Hari masih begitu pagi untuk hanya sekedar keluar dari kamar dan menatap langit yang menggelap. Riza duduk di ruang tempat ia biasa menonton TV dengan ayahnya. Ia terus saja memandangi pintu kamar ayahnya. Seolah menunggu sampai ayahnya itu membukanya.
Semenjak hari dimana Bianca membullinya, Riza menjadi cukup murung dan sedih. Ia tidak pernah berpikir jika fisiknya yang seperti ini menjadi alasannya untuk tak bahagia menjadi seorang gadis remaja.
Bentuk seperti ini sebenarnya dari siapa? Ayahnya, tentu saja bukan. Ayahnya terlihat sangat normal dengan kulit kuning langsatnya. Lalu, ibunya? Memangnya, seperti apa sosok ibunya itu?
Begitu banyak misteri tentang ibunya yang seolah berusaha ayahnya sembunyikan darinya. Kenapa? Kenapa semuanya begitu sulit baginya?
Cklek
Pintu itu terbuka dan sosok yang Riza harapkan keluar, memandang bingung sosok Riza.
"Ada apa? Kamu menunggu ayah?" tanyanya dan Riza mengangguk dengan menelan ludahnya.
Sesungguhnya, ini pertama kalinya ia mencoba menyusun pertanyaan kepada ayahnya. Mengumpulkan seluruh keberaniannya, setelah kekacauan hatinya berhari-hari. Mungkinkah ia bisa mendapatkan sebuah penjelasan yang dapat memuaskan hatinya?
"Yah, Riza ingin bertanya ...," katanya sembari memberikan jeda. Seketika, ia merasa lidahnya keluh dan keberaniannya seakan pupus seketika. Namun, pikirannya seolah terus menyerangnya dengan berbagai macam pertanyaan.
Ayah Riza pun duduk disebelahnya. Riza masih saja mencoba untuk mengumpulkan keberaniannya. "Dimana ibu?" tanyanya dengan pelan, tanpa perlu menunjukkan senyum ramah nan lembut seperti biasanya. Riza mencoba menunjukkan wajah memohon dan serta keputusasaannya membuat pria tua ini mendesah.
"Ibumu ...." Ucapan ayah Riza mengambang.
"Iya, ayah bisa mengatakannya. Jangan lagi menutupinya dariku," kata Riza dan sang ayah masih memandangi putrinya dengan diam.
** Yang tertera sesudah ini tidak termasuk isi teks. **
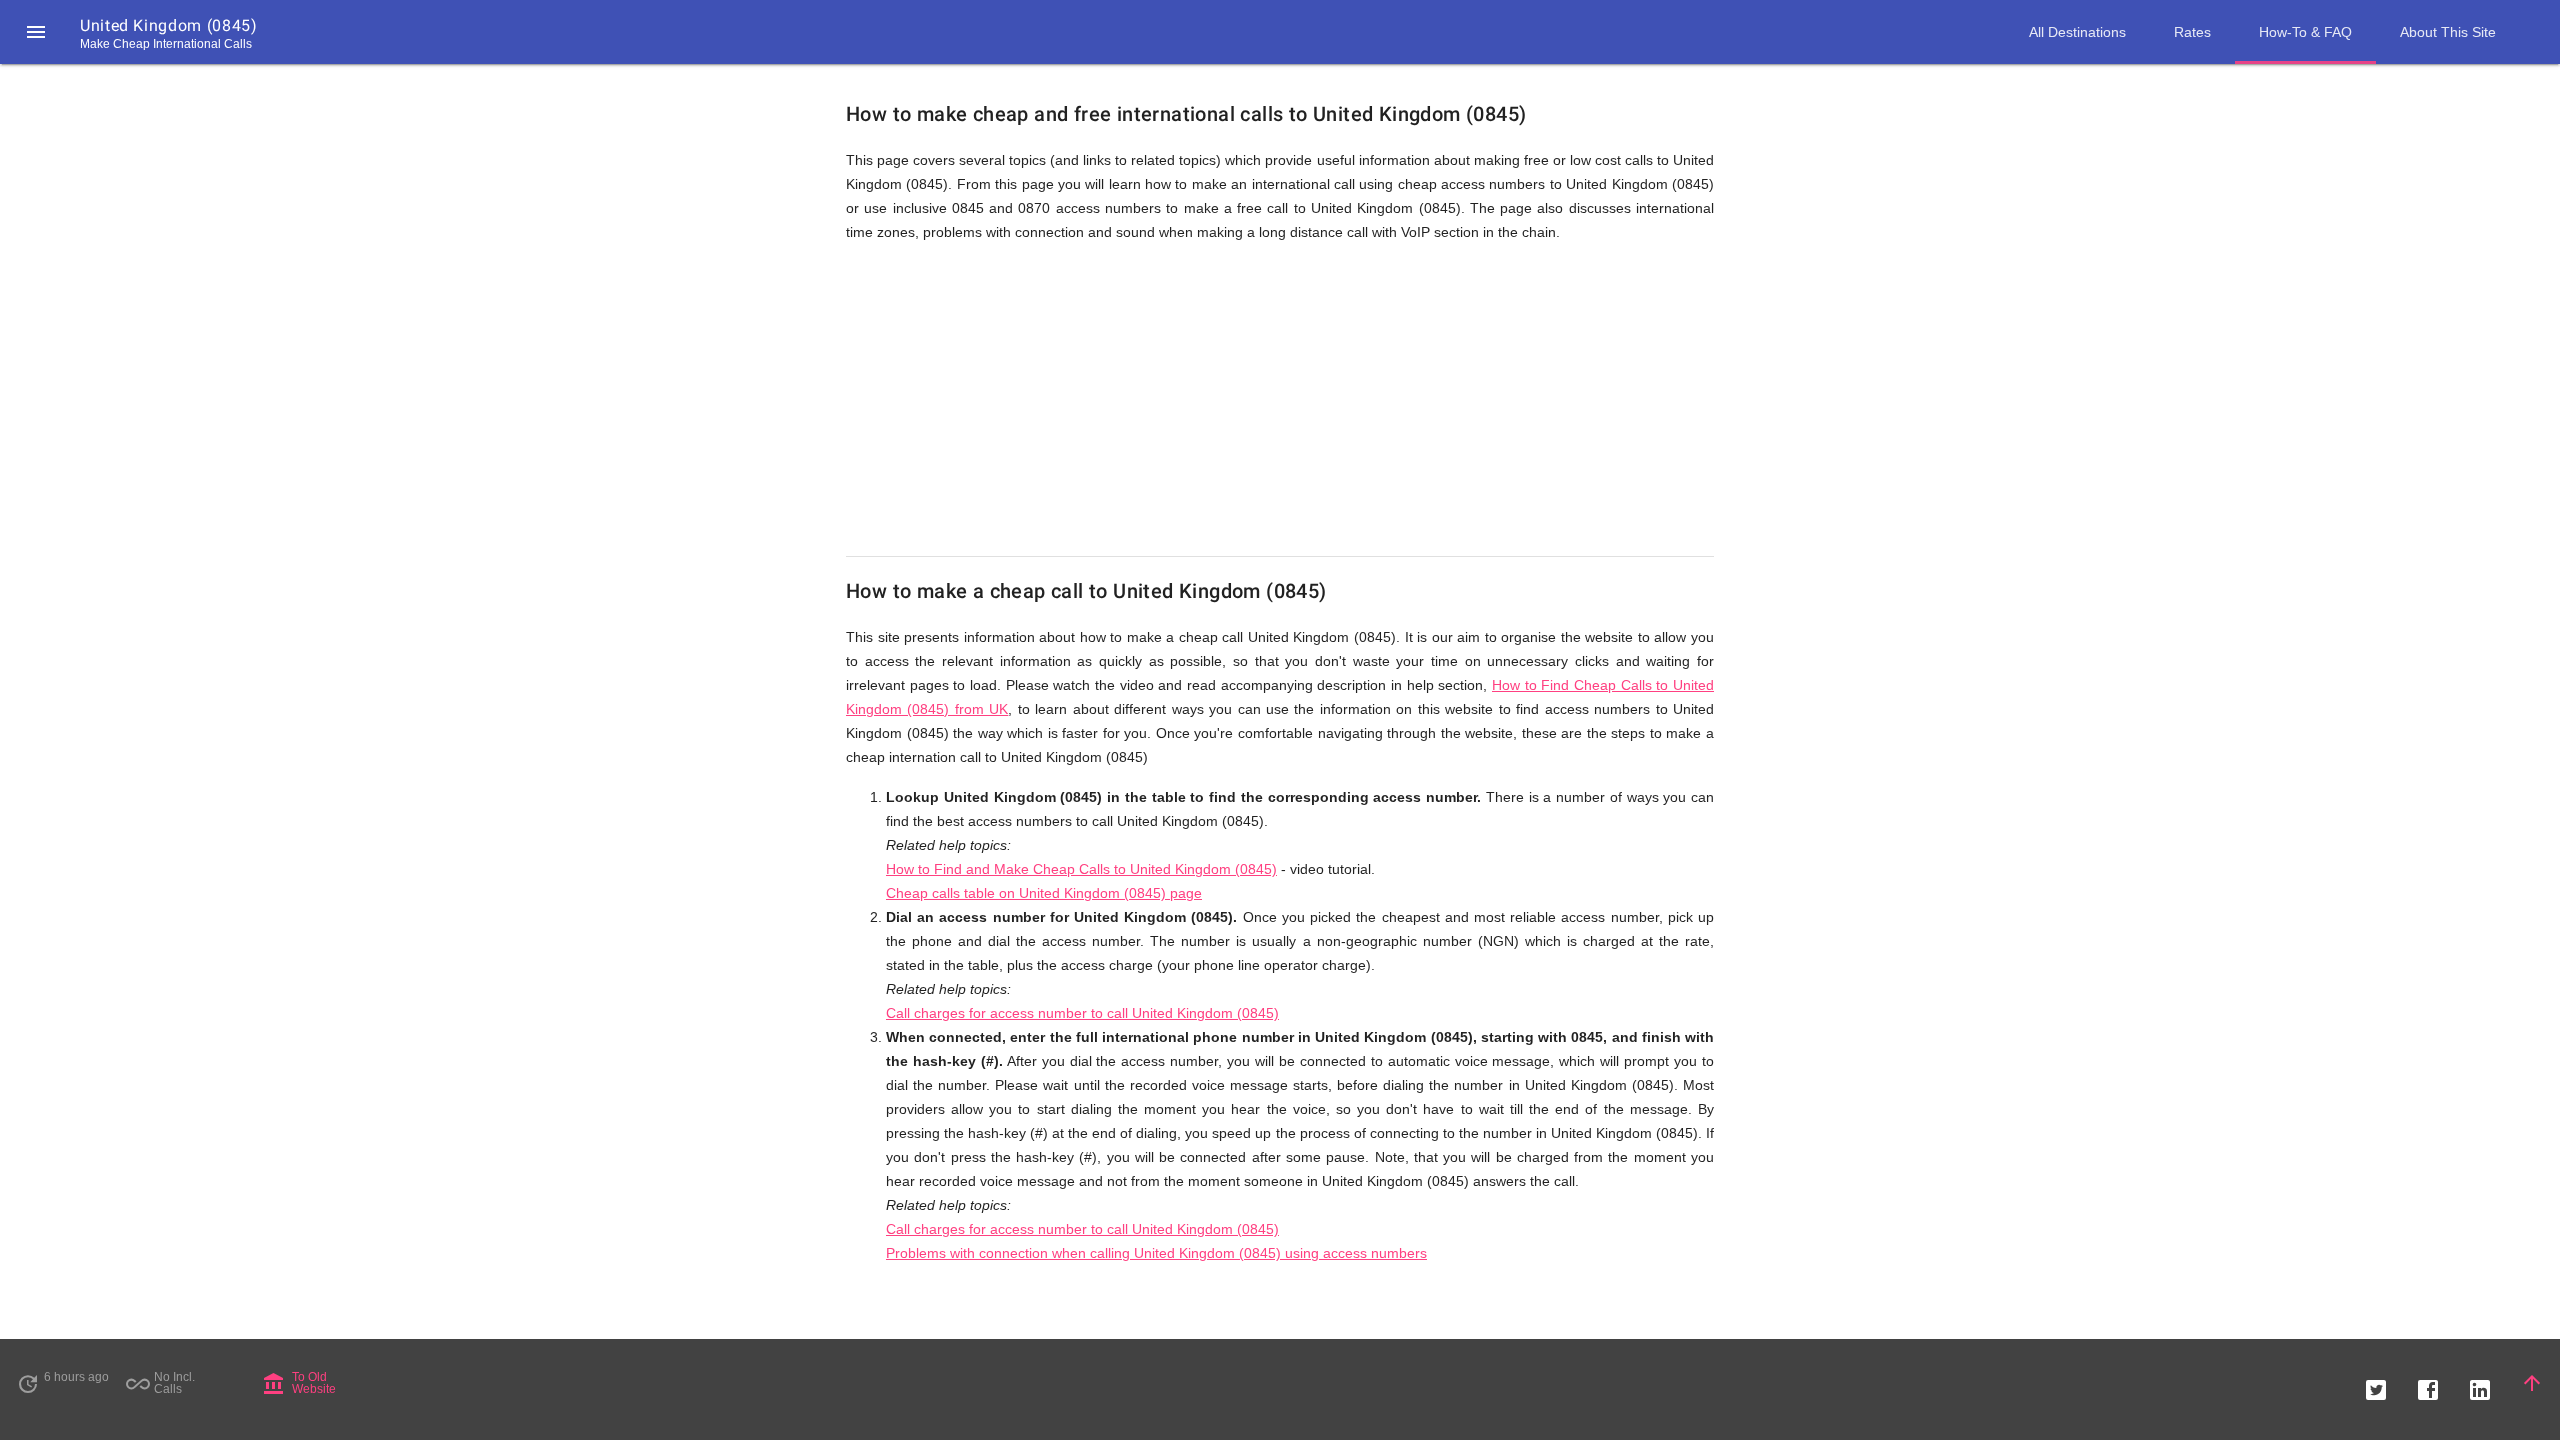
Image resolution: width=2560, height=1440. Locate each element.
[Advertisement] (1280, 400)
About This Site (2448, 32)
"Kenapa kamu tiba-tiba menanyakannya?" Membalikan pertanyaan dengan pertanyaan. Lagi-lagi Riza menemukan pertanyaan di atas pertanyaannya. Dari semua hal yang selalu Riza tanyakan, hanya pertanyaan tentang ibunya lah yang seolah cukup sulit untuk ayahnya jawab. Seperti seolah mengerjakan sebuah soal kimia yang sangat sulit. Ayahnya ini, seketika terlihat seperti sosok yang bodoh.
Riza mendesah dan mulai berkata, "Kenapa ayah bertanya lagi? Aku ingin ayah menjawabnya, sekarang!" kata Riza yang kali ini terlihat lebih tegas.
Ayah Riza menggeleng. "Ayah lelah dan tidak sedang ingin membahas tentang ini. Sebaiknya kamu rencanakan liburan semester ini kamu ingin main kemana? Ikut ayah ke luar kota atau tinggal bersama Bianca?" kata ayah Riza yang terus menolak dan mengalihkannya dengan mengatakan hal yang lain.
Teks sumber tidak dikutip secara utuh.